A Christmas Eve tragedy

During my annual vacation trip to Paisley (in Lake County), I enjoyed the solitude, isolation and rural setting of Oregon's Outback — high desert country. Fifty miles north of Paisley along Highway 31 is the hamlet of Silver Lake, located in northern Lake County. On Christmas Eve, Dec. 24, 1894, a devastating fire took the lives of 43 people.

A crowded Christmas Eve gathering of local residents — farmers, ranchers, homesteaders, town folk and others were assembled together while attending a Christmas program and staged play complete with piano. This public assembly was conducted inside an upstairs community dance hall, situated above the Christman Brothers' store or mercantile in Silver Lake. Children and parents were present, enjoying the festive Christmas Eve party.

Tragically, a coal oil or kerosene lamp was accidentally overturned with liquid fuel dissipating and spreading onto the board floor. Someone attempted to kick the lamp toward the exit door, which opened inward, not outward. Yet it was too late! The fire quickly engulfed the dance hall and rapidly escalated into a devastating intense inferno!

The panicked crowd attempting to exit the building was trapped in the consuming flames. The devastation, destruction and loss no doubt was indescribable, as many of the burn victims were burned and charred beyond identity.

Meanwhile, a local buckaroo, Ed O'Farrell, rode his saddled horse 100 miles south to Lakeview, the seat of Lake County, in a blinding snowstorm to summon help and emergency medical aid. Remember, there were no phones or electricity in Silver Lake in 1894.

Dr. Bernard Daly (1858-1920), an Irish immigrant turned doctor and civic leader, drove his horse-drawn buggy 100 miles north to Silver Lake over bad winter roads for 24 hours in a heavy blizzard to reach and treat the burn victims. Dr. Daly's efforts to render aid to the survivors earned him statewide recognition and prominence.

Later, while serving in the Oregon Legislature in Salem, Dr. Daly was instrumental in passing legislation regulating public building safety. This legislation mandated fire codes requiring that exit doors swing outward and not inward to forestall tragedies such as fire entrapment and to expedite quick evacuation.

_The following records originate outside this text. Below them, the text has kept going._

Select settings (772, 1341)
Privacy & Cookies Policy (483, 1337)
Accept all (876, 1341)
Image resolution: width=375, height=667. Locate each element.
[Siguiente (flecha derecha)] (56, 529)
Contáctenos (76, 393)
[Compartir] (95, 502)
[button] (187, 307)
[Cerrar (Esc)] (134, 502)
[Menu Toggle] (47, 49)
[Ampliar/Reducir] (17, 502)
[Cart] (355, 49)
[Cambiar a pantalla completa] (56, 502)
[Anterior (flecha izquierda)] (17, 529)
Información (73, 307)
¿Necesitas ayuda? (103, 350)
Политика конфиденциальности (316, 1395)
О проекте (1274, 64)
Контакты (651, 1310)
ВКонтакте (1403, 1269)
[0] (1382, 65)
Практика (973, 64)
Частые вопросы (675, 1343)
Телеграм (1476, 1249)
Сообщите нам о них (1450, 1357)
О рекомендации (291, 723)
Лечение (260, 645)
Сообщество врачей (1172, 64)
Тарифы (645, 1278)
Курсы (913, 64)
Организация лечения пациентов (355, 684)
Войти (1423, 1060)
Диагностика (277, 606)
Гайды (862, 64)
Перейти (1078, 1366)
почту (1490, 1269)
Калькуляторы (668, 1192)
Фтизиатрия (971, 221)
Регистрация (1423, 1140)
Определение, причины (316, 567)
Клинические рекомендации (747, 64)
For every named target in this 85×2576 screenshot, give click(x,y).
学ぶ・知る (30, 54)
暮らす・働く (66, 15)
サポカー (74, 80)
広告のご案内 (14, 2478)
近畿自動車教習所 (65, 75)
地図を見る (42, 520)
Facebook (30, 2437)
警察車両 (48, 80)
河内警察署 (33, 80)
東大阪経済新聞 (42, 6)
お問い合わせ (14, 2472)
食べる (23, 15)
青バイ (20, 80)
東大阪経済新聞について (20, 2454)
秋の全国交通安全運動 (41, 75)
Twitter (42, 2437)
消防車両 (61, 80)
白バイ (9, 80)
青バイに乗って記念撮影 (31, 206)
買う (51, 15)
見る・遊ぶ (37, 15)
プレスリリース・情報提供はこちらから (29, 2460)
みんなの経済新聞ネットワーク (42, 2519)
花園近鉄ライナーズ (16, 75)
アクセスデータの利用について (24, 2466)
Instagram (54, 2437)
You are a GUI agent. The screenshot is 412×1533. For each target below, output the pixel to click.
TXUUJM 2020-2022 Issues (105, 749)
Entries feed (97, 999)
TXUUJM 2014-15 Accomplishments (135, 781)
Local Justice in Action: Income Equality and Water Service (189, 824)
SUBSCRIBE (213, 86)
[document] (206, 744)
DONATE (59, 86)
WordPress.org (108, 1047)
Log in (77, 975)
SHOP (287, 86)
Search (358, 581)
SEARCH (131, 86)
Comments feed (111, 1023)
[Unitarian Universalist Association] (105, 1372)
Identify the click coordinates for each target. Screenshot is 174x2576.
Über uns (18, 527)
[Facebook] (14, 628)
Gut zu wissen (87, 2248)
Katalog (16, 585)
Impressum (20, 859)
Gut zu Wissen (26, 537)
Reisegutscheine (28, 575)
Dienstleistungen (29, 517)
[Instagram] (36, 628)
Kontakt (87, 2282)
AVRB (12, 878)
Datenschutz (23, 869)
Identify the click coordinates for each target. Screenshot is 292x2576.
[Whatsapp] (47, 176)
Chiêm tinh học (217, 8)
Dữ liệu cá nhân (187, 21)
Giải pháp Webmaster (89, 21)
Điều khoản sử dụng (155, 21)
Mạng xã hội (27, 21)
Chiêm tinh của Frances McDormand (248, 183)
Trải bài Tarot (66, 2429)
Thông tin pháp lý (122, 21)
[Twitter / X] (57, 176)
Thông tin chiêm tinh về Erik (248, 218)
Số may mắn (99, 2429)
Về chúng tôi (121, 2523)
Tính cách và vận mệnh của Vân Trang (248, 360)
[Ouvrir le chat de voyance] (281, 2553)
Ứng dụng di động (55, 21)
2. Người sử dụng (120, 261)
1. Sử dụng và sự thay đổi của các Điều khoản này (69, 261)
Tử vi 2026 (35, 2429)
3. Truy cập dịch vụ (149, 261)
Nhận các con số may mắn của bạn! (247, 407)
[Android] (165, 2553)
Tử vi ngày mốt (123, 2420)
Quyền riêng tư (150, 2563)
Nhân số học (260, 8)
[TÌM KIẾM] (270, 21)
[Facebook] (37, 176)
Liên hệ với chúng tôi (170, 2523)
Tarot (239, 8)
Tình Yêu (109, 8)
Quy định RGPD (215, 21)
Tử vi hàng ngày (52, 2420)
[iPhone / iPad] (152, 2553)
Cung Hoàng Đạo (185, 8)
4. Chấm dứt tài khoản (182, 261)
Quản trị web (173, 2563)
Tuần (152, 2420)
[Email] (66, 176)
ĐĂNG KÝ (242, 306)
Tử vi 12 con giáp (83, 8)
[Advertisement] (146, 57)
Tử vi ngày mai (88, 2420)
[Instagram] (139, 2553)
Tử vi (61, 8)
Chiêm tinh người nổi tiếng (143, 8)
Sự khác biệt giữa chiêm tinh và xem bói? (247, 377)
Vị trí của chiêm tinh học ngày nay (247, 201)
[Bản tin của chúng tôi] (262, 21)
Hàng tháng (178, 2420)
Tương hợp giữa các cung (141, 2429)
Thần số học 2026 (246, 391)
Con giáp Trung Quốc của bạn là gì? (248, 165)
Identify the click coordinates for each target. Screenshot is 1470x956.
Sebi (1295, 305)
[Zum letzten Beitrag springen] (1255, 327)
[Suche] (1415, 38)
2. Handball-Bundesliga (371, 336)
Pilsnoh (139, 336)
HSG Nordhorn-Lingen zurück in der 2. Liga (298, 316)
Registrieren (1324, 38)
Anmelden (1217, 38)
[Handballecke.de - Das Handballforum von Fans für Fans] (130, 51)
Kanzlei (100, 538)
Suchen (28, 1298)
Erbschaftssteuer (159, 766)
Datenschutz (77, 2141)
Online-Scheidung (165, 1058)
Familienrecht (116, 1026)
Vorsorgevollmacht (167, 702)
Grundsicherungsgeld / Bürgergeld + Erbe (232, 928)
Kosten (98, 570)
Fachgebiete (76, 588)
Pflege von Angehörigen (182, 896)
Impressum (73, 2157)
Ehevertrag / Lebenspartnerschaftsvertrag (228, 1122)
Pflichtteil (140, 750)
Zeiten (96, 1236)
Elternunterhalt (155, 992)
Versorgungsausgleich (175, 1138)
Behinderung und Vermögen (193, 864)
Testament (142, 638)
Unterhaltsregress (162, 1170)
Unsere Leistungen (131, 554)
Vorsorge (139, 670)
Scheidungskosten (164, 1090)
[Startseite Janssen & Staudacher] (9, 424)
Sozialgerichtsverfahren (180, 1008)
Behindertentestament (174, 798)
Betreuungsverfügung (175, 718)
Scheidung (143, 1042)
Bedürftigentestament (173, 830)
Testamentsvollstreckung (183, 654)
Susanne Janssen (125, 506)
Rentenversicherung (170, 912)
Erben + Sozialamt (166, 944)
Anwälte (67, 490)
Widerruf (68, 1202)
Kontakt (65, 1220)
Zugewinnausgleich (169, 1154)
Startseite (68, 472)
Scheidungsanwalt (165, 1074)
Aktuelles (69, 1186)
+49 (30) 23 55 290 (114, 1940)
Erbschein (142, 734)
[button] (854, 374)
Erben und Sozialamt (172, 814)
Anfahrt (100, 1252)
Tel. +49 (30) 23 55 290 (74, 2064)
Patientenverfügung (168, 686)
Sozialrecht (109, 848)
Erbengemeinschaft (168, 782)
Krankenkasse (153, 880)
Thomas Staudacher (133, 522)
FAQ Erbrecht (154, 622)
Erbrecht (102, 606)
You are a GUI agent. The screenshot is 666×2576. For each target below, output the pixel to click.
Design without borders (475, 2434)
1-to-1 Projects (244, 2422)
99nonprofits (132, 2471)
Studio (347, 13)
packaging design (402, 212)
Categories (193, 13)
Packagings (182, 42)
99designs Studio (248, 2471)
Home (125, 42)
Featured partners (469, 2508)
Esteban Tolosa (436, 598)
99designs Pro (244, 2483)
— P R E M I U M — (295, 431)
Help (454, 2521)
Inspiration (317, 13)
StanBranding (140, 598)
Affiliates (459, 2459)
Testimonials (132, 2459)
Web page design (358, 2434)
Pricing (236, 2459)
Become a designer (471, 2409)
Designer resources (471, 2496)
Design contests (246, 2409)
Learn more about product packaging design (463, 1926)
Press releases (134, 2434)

While visiting Silver Lake in July, I snapped some photos at the Silver Lake Community Cemetery just south of town. A granite monument inside the fence is inscribed with the names of the 43 victims who perished in this horrid inferno. The cemetery grounds are lush, watered and well maintained. A sign reads, "Silver Lake Cemetery: Burial site of 43 people who died in the 1894 Christmas Eve fire."

The Silver Lake fire left a legacy of grief and mortal loss impacting this isolated, rural farming, ranching and logging community for decades and generations. How tragic this loss indeed was!

A former resident of Klamath Falls and Midland in Klamath County, James Farmer has lived in Ashland since 1986.